>> START

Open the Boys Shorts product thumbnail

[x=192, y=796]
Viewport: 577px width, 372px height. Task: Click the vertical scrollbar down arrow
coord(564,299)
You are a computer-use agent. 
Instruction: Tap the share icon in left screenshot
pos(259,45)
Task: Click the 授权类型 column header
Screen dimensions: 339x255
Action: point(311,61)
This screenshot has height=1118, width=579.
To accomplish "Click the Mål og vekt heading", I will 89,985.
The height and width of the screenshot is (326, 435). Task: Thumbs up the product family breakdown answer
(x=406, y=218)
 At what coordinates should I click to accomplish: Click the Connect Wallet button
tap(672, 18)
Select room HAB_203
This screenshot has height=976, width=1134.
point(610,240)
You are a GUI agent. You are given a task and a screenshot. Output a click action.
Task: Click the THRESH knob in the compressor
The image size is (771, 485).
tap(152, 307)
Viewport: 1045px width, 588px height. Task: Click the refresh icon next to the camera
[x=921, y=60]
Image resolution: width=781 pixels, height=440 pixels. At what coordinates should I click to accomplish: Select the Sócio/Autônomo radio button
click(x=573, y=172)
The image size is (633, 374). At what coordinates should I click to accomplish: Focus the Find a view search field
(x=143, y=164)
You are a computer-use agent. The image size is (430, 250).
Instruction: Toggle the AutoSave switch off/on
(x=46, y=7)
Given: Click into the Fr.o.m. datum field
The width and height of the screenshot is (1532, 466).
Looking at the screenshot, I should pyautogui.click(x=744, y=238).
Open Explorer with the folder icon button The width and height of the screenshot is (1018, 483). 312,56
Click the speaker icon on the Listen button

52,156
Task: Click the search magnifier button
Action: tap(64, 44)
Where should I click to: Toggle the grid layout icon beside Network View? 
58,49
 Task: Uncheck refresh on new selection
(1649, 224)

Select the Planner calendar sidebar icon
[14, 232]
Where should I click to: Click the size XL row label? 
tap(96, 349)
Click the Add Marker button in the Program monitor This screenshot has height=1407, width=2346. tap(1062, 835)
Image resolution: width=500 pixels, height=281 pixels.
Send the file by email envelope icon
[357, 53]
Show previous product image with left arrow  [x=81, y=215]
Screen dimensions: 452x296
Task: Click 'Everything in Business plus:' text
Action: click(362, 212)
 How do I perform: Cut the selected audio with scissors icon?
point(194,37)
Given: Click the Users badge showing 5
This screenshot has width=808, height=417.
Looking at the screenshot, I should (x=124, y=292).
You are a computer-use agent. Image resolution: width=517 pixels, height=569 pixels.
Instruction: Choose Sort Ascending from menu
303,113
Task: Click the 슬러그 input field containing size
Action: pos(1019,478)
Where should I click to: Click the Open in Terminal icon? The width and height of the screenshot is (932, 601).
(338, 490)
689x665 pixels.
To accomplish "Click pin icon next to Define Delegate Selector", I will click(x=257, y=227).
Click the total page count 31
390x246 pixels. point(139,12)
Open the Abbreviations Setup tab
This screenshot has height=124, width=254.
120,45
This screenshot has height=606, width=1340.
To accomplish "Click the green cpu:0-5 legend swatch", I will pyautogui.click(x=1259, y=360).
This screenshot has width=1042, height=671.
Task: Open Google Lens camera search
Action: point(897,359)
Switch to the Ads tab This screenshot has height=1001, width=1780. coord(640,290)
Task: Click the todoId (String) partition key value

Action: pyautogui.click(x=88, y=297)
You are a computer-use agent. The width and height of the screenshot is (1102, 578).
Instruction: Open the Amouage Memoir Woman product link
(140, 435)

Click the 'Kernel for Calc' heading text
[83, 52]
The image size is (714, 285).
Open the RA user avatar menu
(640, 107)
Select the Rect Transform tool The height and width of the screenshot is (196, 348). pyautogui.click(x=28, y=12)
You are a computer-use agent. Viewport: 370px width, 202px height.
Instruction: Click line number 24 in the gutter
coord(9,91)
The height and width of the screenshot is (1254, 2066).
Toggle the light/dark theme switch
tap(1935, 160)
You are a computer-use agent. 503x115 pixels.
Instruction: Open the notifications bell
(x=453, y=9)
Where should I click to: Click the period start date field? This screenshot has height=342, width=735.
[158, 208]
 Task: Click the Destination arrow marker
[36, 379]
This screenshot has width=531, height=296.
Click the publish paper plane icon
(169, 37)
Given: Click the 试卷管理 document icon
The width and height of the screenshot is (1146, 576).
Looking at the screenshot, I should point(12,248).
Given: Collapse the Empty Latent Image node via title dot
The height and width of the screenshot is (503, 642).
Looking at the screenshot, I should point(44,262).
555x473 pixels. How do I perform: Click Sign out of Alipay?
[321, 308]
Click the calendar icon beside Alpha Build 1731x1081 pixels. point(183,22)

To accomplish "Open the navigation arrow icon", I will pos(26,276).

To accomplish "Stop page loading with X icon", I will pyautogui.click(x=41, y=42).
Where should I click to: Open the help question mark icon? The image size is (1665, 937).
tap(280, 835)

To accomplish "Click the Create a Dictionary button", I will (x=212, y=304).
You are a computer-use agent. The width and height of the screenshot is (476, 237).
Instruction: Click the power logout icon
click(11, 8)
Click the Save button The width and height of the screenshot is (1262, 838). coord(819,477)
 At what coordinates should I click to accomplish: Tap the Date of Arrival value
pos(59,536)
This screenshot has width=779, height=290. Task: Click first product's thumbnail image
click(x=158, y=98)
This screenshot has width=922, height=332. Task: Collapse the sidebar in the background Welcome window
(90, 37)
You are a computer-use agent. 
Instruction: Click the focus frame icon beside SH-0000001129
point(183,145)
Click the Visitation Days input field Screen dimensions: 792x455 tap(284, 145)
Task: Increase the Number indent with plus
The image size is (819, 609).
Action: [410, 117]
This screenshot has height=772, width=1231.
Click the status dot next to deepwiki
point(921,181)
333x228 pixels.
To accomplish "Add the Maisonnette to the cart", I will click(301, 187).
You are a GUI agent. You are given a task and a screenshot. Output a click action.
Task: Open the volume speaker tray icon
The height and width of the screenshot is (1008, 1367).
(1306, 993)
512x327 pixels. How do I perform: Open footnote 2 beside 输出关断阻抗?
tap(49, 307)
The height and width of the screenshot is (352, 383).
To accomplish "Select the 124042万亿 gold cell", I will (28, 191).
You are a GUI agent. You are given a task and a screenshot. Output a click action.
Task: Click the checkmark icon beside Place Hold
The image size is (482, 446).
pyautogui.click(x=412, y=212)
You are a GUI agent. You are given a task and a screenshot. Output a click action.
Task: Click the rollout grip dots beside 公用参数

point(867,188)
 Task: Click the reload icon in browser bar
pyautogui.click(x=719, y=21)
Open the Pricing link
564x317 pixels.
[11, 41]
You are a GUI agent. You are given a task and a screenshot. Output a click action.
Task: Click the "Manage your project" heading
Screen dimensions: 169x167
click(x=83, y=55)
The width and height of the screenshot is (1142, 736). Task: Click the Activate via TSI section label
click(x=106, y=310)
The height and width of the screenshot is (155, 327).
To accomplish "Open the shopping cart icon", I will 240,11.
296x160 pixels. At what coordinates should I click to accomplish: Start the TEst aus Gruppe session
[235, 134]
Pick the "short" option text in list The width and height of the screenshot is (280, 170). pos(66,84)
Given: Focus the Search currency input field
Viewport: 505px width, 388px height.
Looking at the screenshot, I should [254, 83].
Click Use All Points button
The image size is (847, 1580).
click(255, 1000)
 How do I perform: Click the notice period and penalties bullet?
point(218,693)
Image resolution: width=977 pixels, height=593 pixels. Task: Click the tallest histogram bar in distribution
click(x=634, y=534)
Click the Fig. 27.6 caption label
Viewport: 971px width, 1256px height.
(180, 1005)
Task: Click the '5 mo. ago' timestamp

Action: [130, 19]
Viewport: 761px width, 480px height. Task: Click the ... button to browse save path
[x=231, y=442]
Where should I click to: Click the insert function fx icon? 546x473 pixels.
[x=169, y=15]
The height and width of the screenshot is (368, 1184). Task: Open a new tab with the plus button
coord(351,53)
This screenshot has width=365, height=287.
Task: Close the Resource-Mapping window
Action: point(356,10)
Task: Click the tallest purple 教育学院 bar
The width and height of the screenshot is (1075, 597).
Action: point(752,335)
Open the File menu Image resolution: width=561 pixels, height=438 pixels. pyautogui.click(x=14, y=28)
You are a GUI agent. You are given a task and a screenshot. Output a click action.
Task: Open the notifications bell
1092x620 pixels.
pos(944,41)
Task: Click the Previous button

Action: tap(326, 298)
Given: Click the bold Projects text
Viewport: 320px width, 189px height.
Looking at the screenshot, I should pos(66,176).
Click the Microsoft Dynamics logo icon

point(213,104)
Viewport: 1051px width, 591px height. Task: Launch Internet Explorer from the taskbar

>> END

» CHALLENGE
Locate every line above that contains the string "coordinates" and copy each one.

» RESULT
 At what coordinates should I click to accomplish: Click the Connect Wallet button
Image resolution: width=781 pixels, height=440 pixels. At what coordinates should I click to accomplish: Select the Sócio/Autônomo radio button
The image size is (633, 374). At what coordinates should I click to accomplish: Focus the Find a view search field
 At what coordinates should I click to accomplish: Tap the Date of Arrival value
296x160 pixels. At what coordinates should I click to accomplish: Start the TEst aus Gruppe session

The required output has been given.